Она не нашлась, что ответить… А насчет его просьбы… Она поняла и обещала все в точности выполнить. Тем более, что он рассказал ей практически все: про друга из Питера, которому он обязан; про важные документы, в которых невесть что, но что-то дорогое и важное; про то, что чемоданчик этот на сохранении у Марии Сергеевны, старой учительницы, которую хорошо знала и она сама; про условный звонок с паролем; и про то, что следует делать потом.
— Хорошо, — сказала она напоследок, — я помогу тебе, а ты бросай все и уезжай, иначе погубишь себя.
— Ништяк, — ответил он и окончательно этим ее сразил…
Прошли месяцев шесть, а от Сергея не было ни слуху, ни духу. Жизнь Евгении вяло перетекла из зимы в весну и далее в лето. Она так же, по большей части, пряталась в своей норке, стремясь забраться сюда поскорее из школы. А в городе творились страшные вещи. В Мокролужской сотне — в ее любимейшем месте — в кого-то стреляли и даже убили. Средь бела дня. Это потрясло всех! Областные власти, через подведомственные им СМИ, накатывали волну на мэрию: вот, мол, до чего довели город своей безалаберностью и разгильдяйством. Те через единственный свой рупор — ежедневную городскую газету — неуклюже оправдывались и, как могли, в свою очередь, поносили губернские власти. Обыватели пребывали в растерянности. А Евгения… она почему-то была уверена, что тут не обошлось без участия Сергея. Об этом ничего не сообщалось, но она чувствовала сердцем. Вскоре позвонила Мария Сергеевна…

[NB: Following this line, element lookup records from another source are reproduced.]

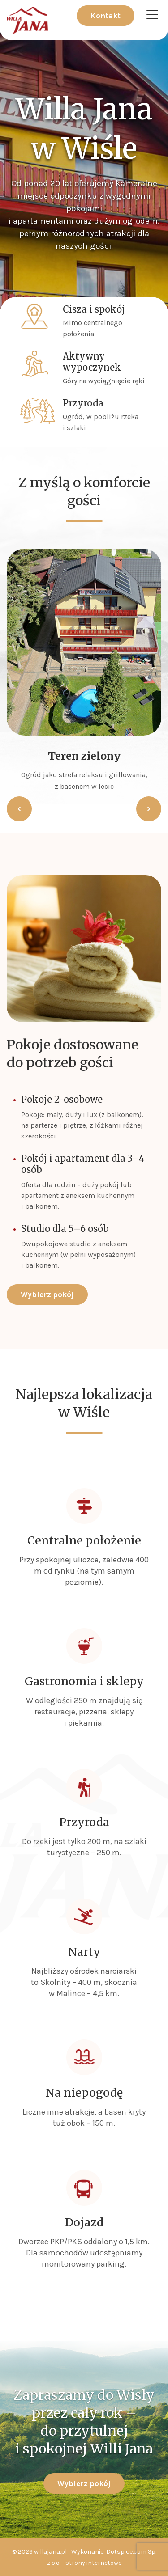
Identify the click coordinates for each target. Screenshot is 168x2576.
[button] (19, 808)
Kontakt (105, 15)
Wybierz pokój (47, 1294)
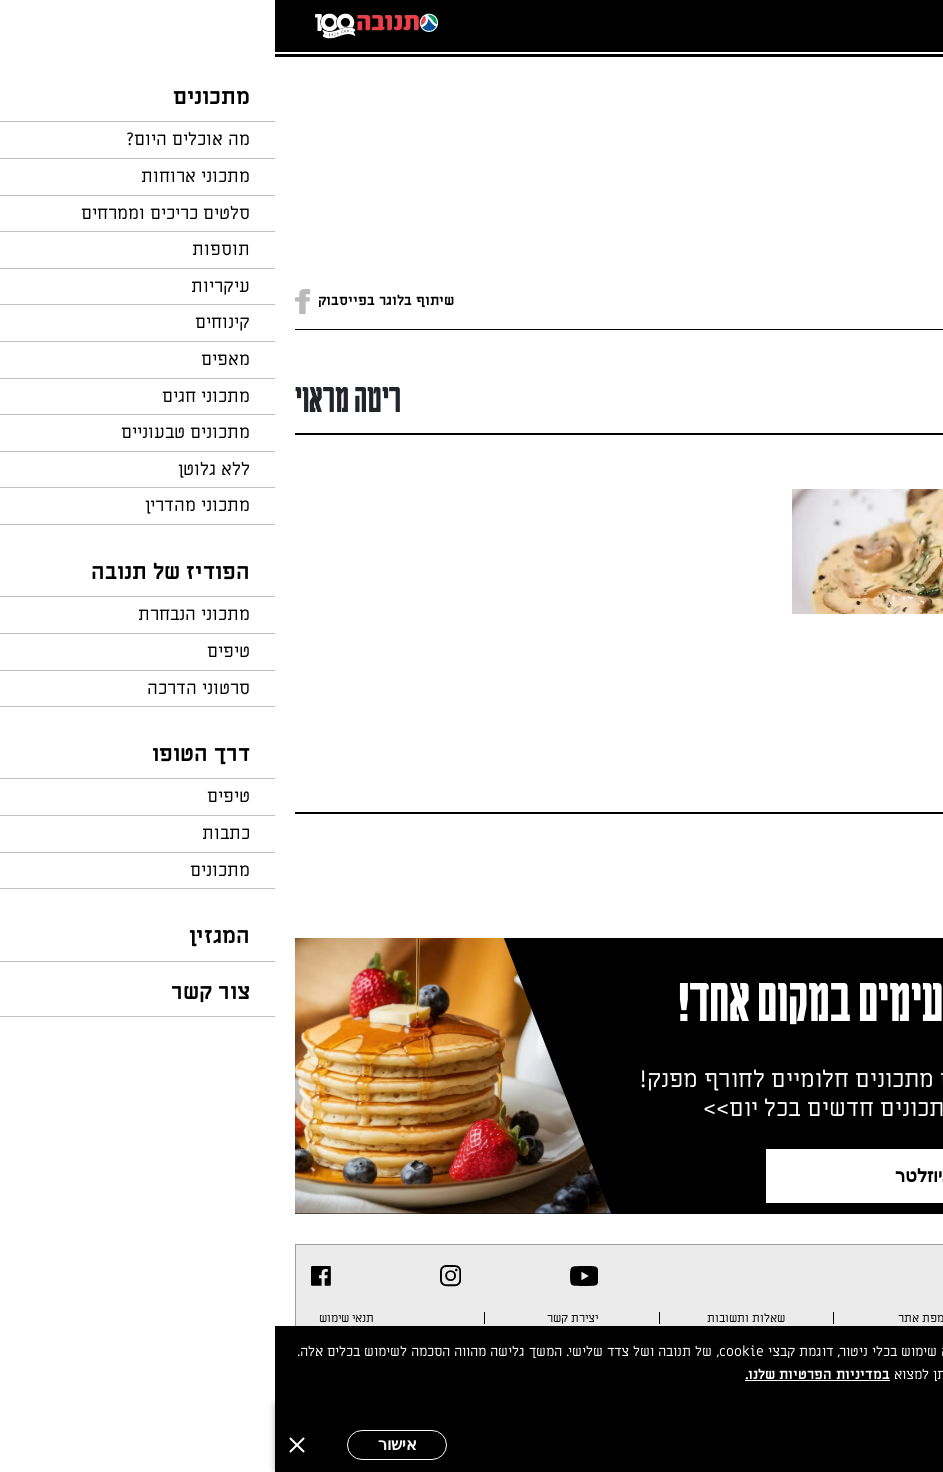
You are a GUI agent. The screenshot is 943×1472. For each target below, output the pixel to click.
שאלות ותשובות (471, 1318)
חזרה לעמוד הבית (868, 102)
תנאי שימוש (71, 1318)
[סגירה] (22, 1445)
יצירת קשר (297, 1318)
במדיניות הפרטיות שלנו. (542, 1374)
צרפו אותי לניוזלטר (691, 1175)
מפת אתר (646, 1318)
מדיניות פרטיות (862, 1318)
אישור (122, 1444)
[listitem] (309, 1276)
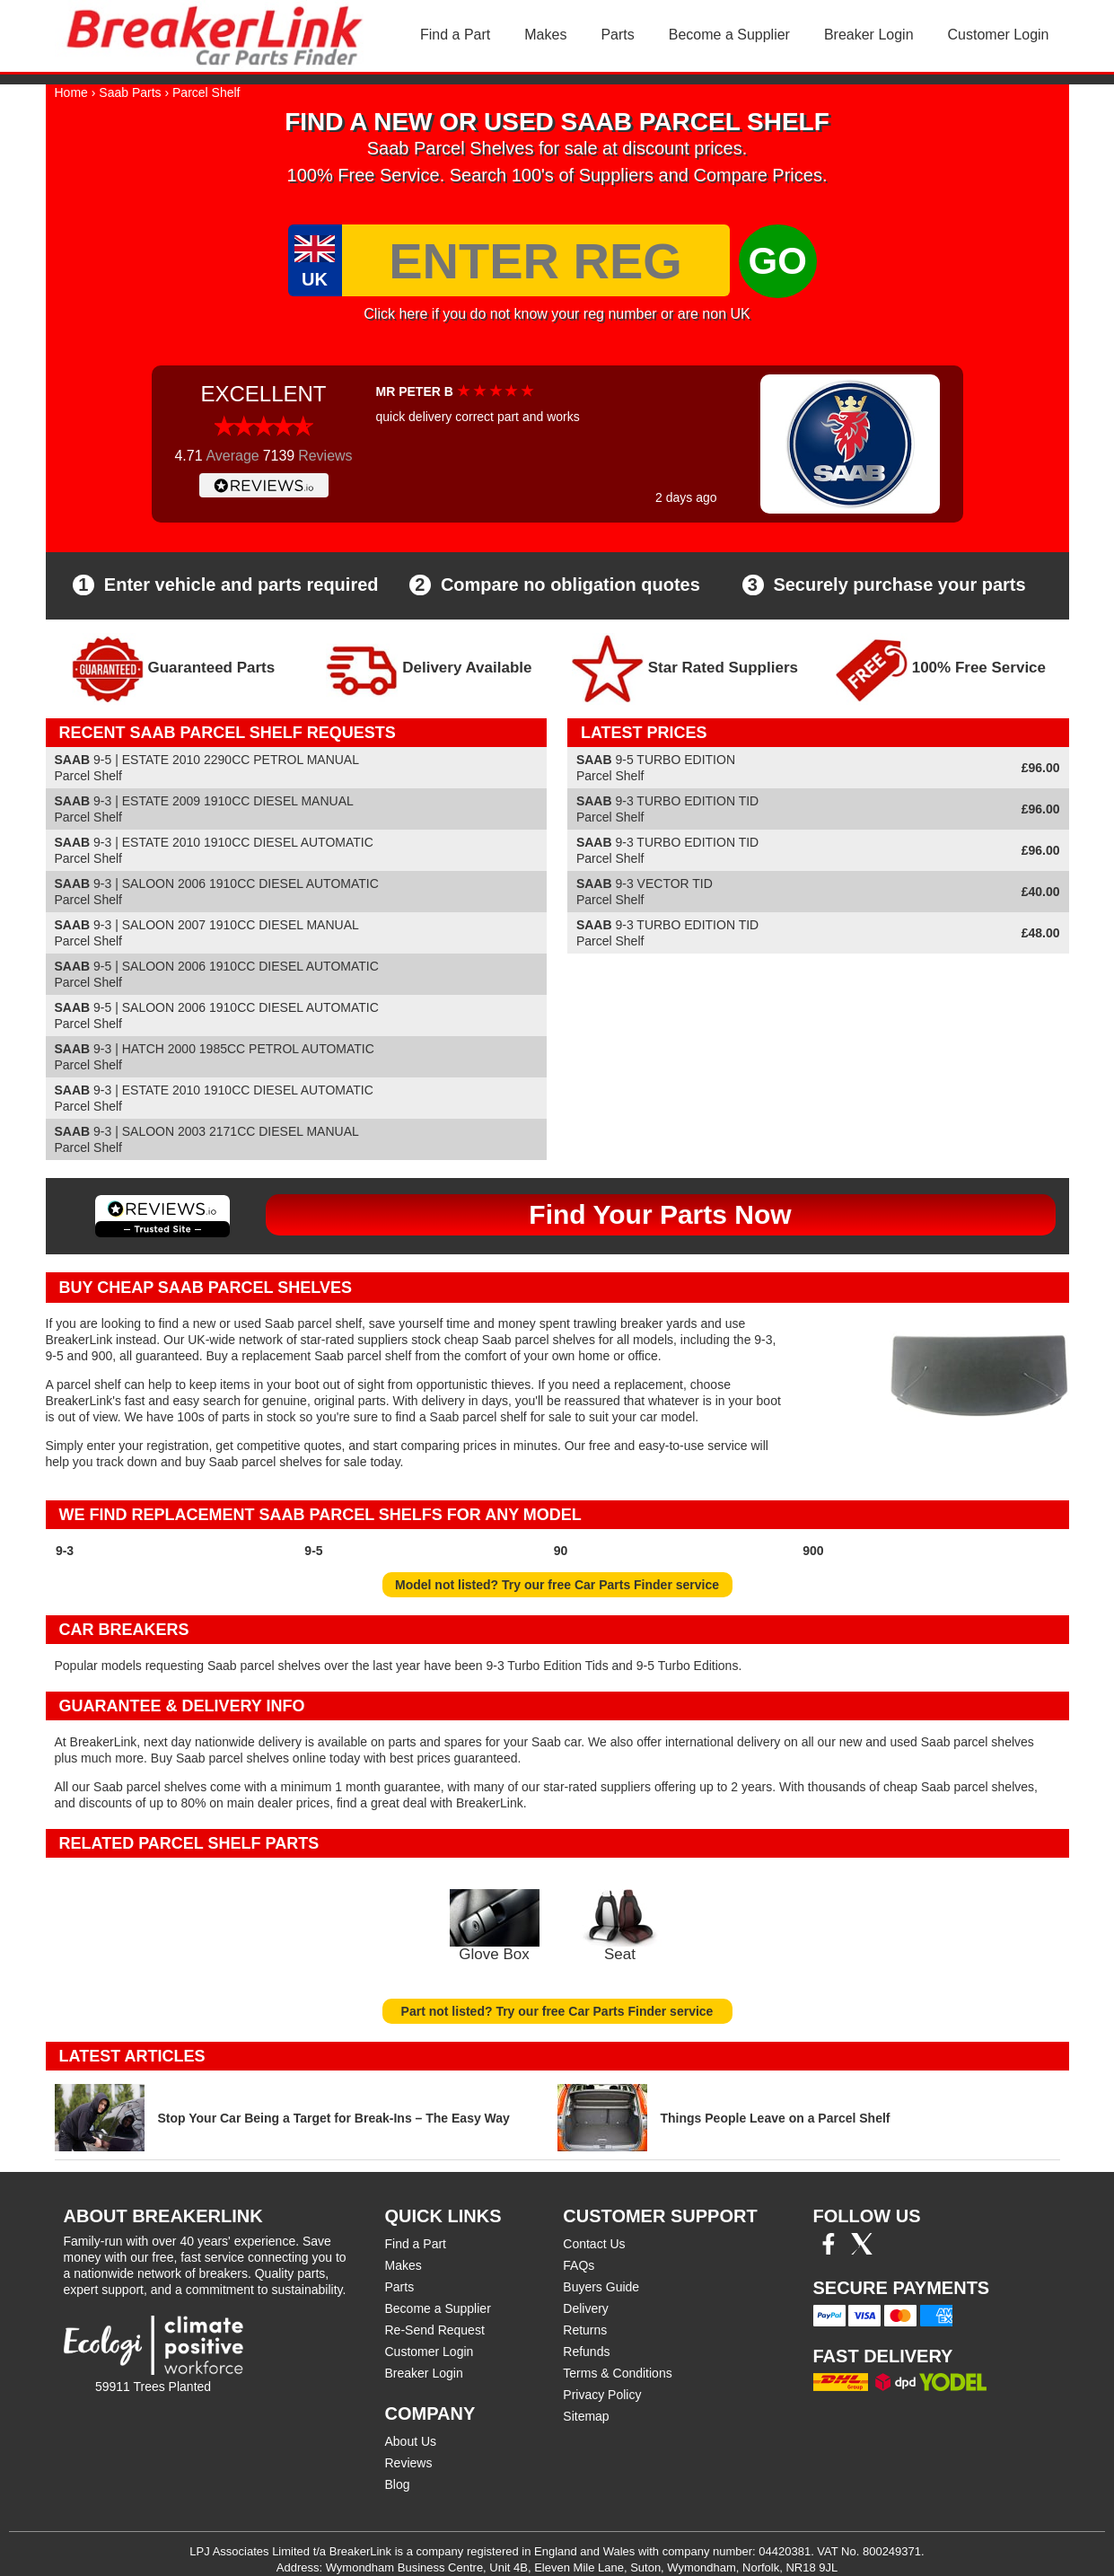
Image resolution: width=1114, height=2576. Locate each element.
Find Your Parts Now (660, 1214)
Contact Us (594, 2244)
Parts (617, 34)
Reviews (409, 2463)
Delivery (586, 2308)
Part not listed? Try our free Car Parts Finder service (557, 2011)
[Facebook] (828, 2250)
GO (778, 261)
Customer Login (998, 34)
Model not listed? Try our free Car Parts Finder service (557, 1585)
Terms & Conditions (617, 2373)
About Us (411, 2441)
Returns (585, 2330)
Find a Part (455, 34)
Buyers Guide (601, 2287)
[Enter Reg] (536, 260)
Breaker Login (869, 34)
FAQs (578, 2265)
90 (561, 1550)
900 (813, 1550)
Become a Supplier (729, 34)
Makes (545, 34)
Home (71, 92)
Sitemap (586, 2416)
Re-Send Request (435, 2330)
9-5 (313, 1550)
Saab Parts (130, 92)
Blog (397, 2484)
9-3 (65, 1550)
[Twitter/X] (862, 2250)
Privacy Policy (602, 2394)
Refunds (586, 2351)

В эту ночь Евгении не спалось. Вечером, как заснула, приснился отец. Он смотрел на нее и молчал. Смотрел и молчал. И читалась в его глазах какая-то неизбывная, совсем неземная грусть. И она почему-то молчала. Так и проснулась, ничего не сказав, ничего не услышав. Посмотрела на ходики: два часа пополуночи и поняла, что не уснет. “Папа, как ты? Тебе плохо? — прошептала она, не зная, чем ему можно помочь. — И мне плохо, папа…” В преклонные годы ее отец стал усердным прихожанином Свято-Троицкого собора. Ходил на службы по воскресеньям и в праздники. “Отдохни, отец”, — говорила она поначалу, но он качал головой: “Надо, Женечка! Надо”. Почему “надо” — он не умел объяснить. Пытался, но, должно быть, и сам точно не знал. Слишком поздно в нем это проявилось. Будто проснулась однажды генетическая память предков — истово православных во многих поколениях. Он вдруг почувствовал важность и совершеннейшую для себя необходимость бывать на богослужениях и принимать Святые Тайны. Евгения более не мешала ему, а он не мог передать то, что сам принял не рассудком, а каким-то высшим чутьем, без всяких на то аргументов; ей же нужны были аргументы. Прежде чем принять, ей хотелось понять.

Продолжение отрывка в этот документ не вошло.